→ **WHAT TO PRODUCE**
Reproduce the lines below word for word, from the line containing "You are a computer-use agent." through the final line, including both ends. Leave the pictures out of your answer.

→ **MATERIAL**
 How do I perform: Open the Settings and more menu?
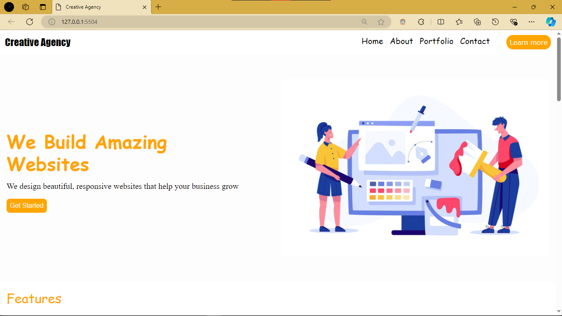pos(532,22)
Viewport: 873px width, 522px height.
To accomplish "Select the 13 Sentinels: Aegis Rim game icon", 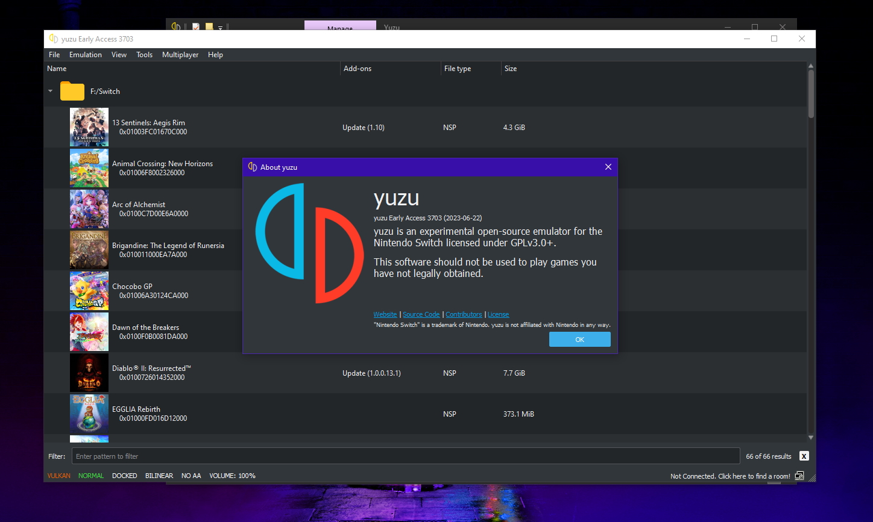I will pyautogui.click(x=89, y=127).
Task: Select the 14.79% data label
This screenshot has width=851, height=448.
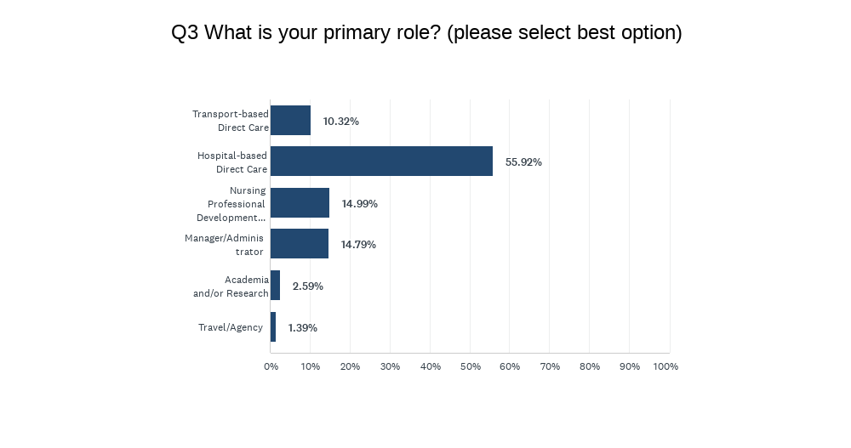Action: 358,245
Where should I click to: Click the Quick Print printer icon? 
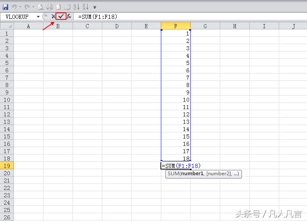pyautogui.click(x=50, y=7)
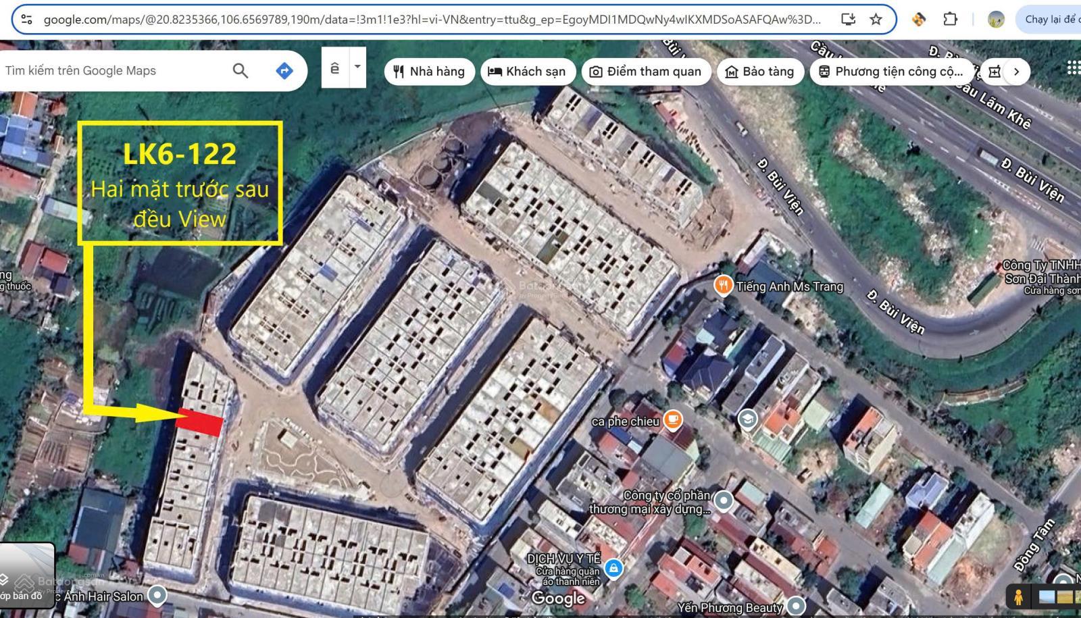
Task: Toggle the Vietnamese input tool ê
Action: pos(335,68)
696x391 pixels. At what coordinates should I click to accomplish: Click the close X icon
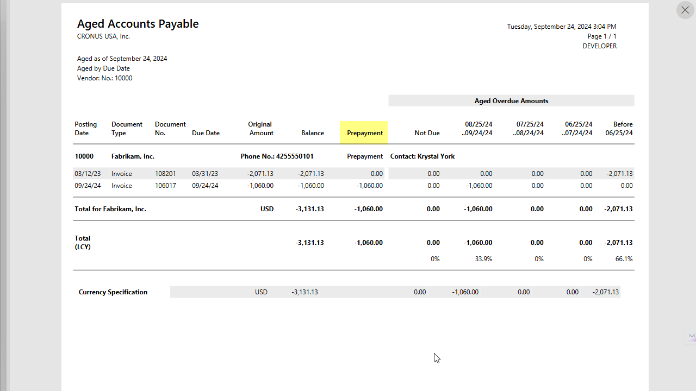(x=685, y=10)
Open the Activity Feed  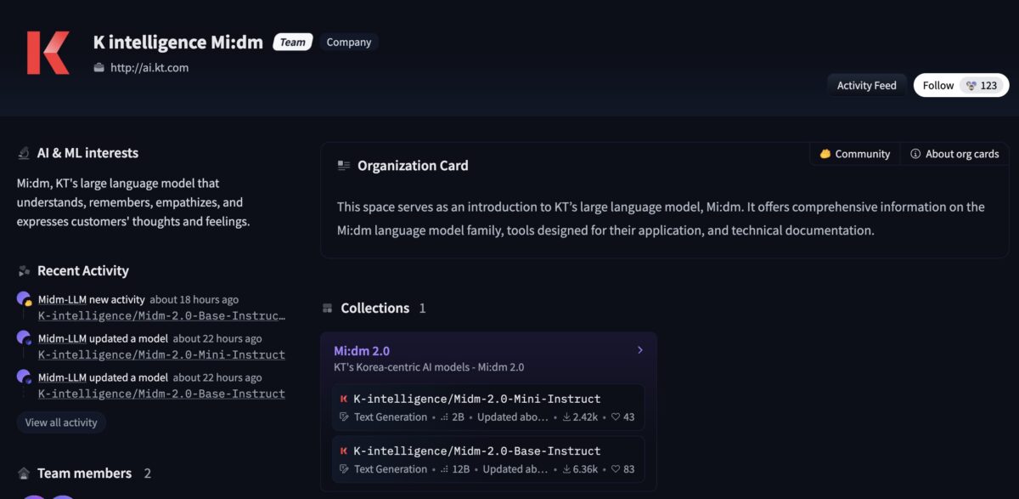pyautogui.click(x=866, y=85)
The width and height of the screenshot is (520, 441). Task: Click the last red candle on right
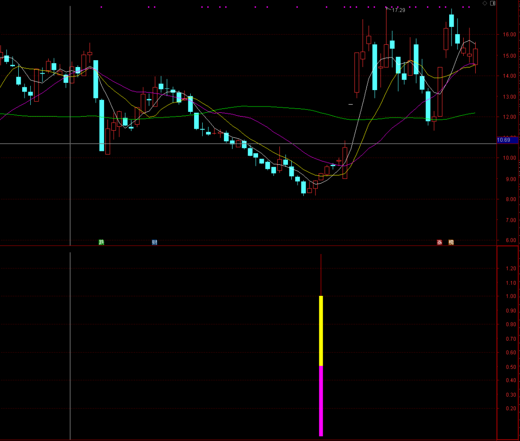[x=475, y=56]
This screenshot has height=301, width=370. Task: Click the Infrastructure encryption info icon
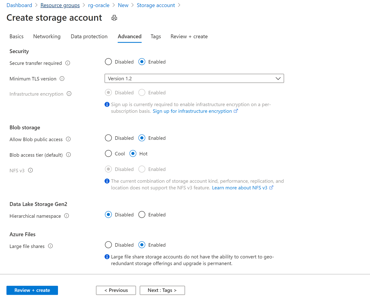(x=69, y=94)
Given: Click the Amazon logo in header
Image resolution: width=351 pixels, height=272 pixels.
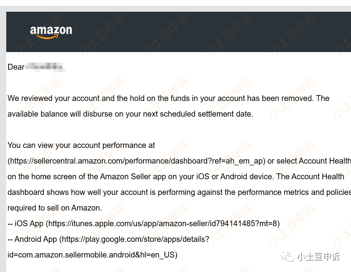Looking at the screenshot, I should 51,32.

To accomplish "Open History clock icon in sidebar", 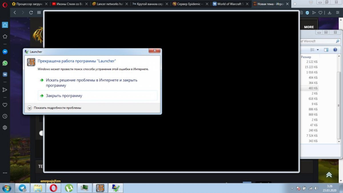I will point(5,116).
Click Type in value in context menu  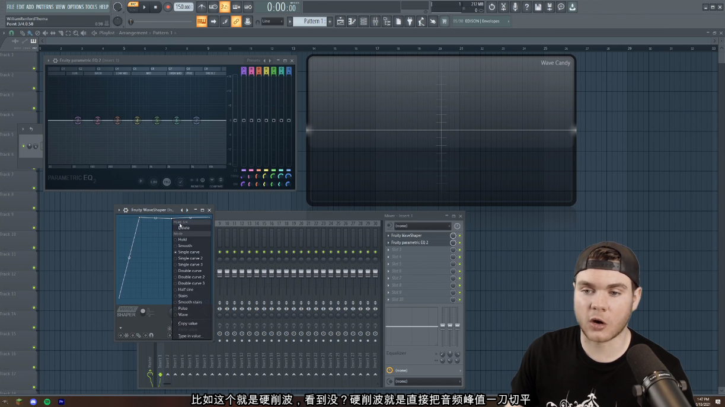click(x=190, y=336)
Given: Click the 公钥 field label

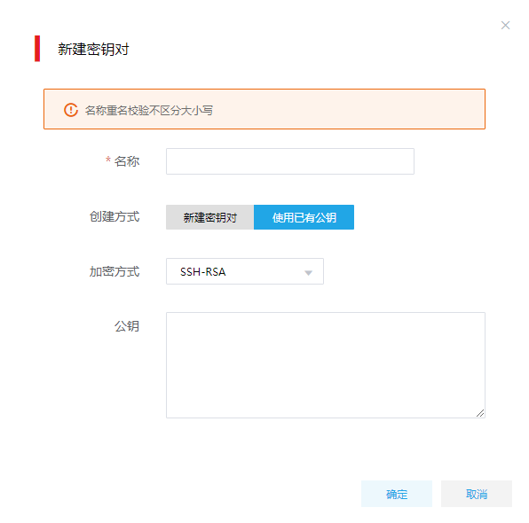Looking at the screenshot, I should coord(127,326).
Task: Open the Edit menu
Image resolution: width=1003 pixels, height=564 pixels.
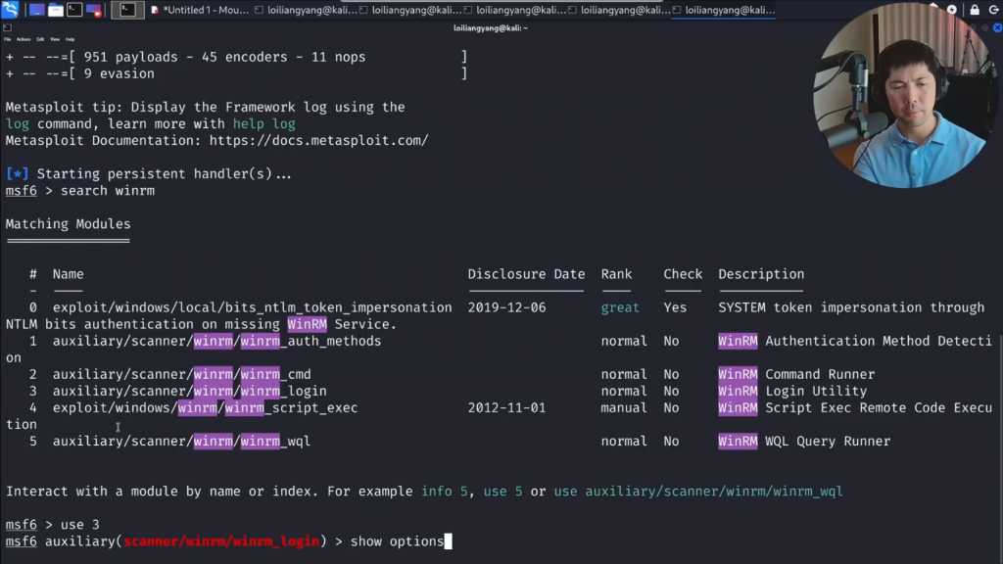Action: point(40,39)
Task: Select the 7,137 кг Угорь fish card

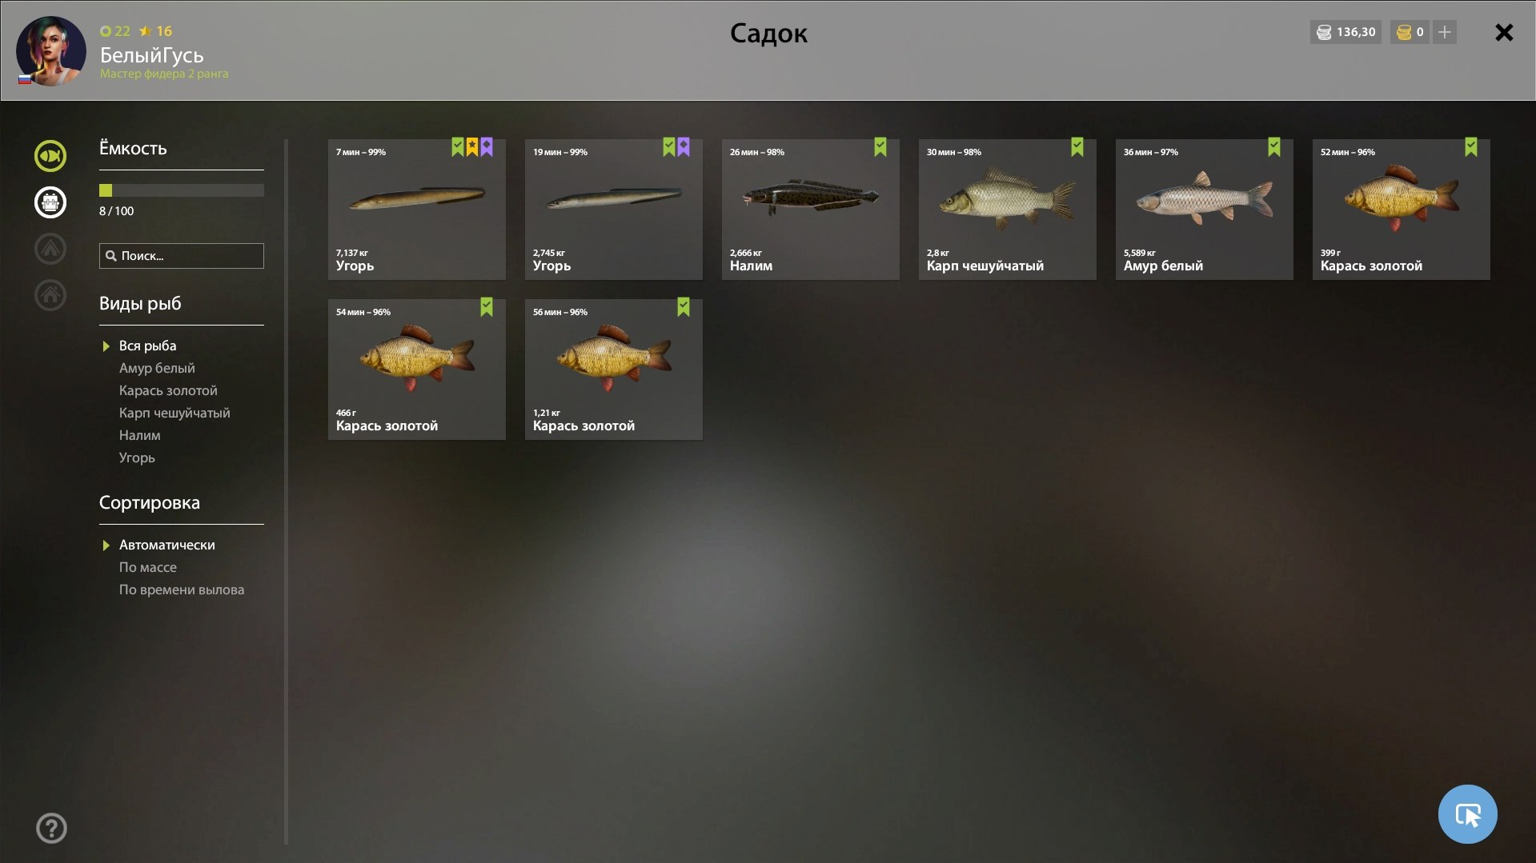Action: [x=417, y=210]
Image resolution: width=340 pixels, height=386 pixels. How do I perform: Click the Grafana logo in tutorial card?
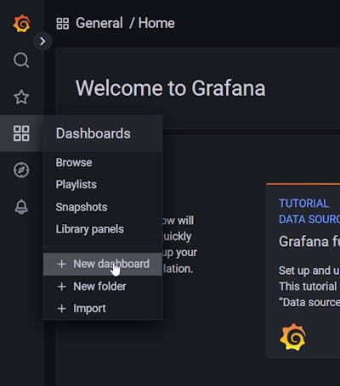(292, 337)
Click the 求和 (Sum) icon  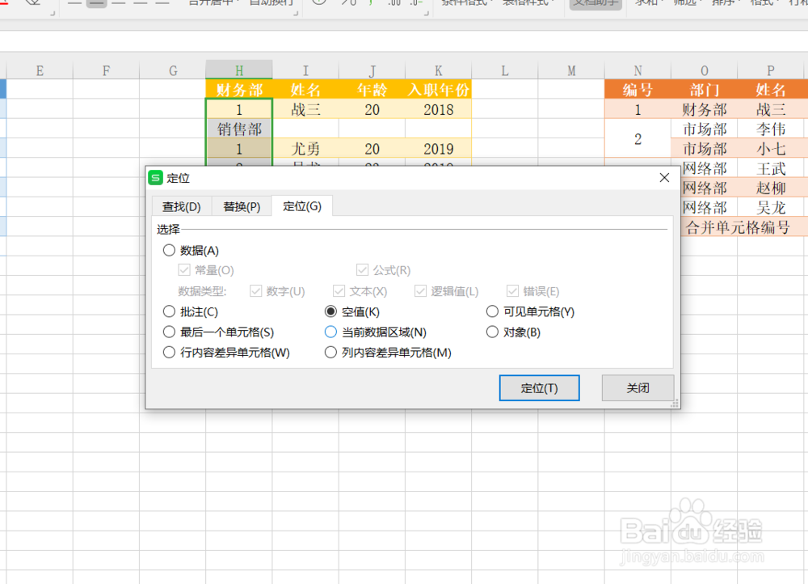point(646,4)
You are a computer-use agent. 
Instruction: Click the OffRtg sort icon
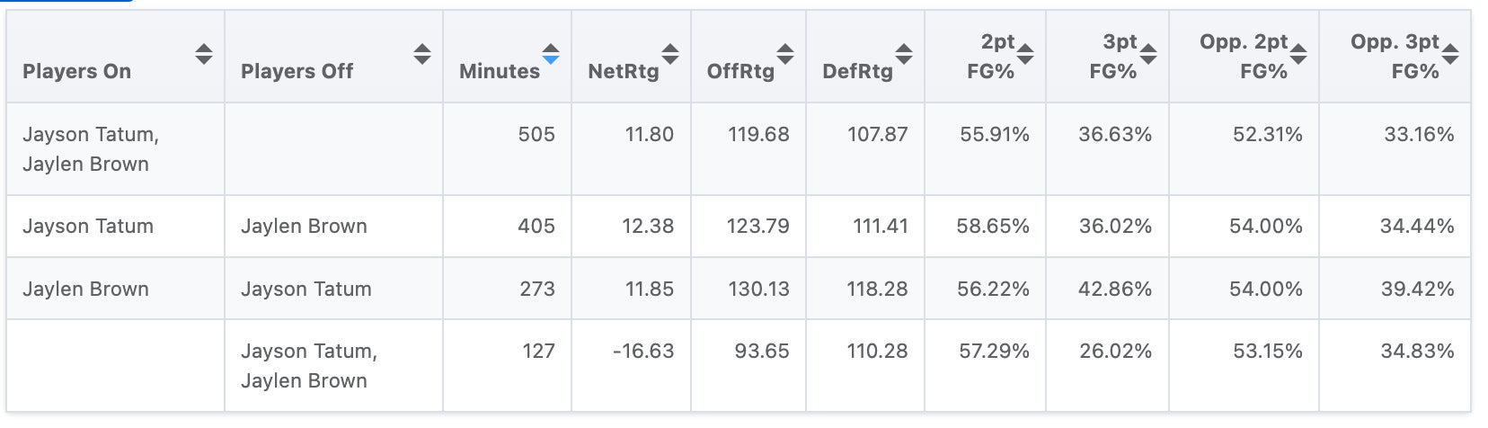tap(785, 54)
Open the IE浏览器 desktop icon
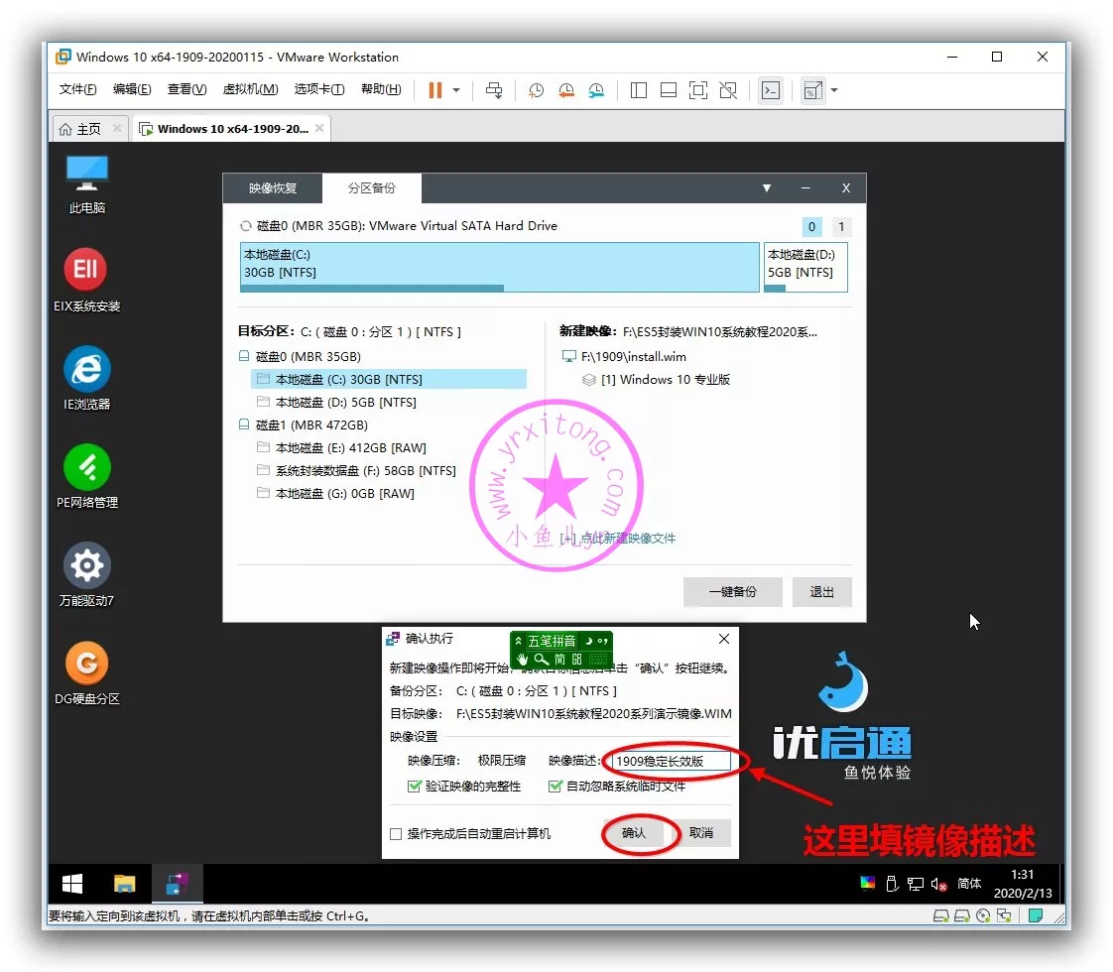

→ **TASK ANSWER**
You are a computer-use agent. 
Instruction: Click the OffRtg sort icon
tap(785, 54)
Open the IE浏览器 desktop icon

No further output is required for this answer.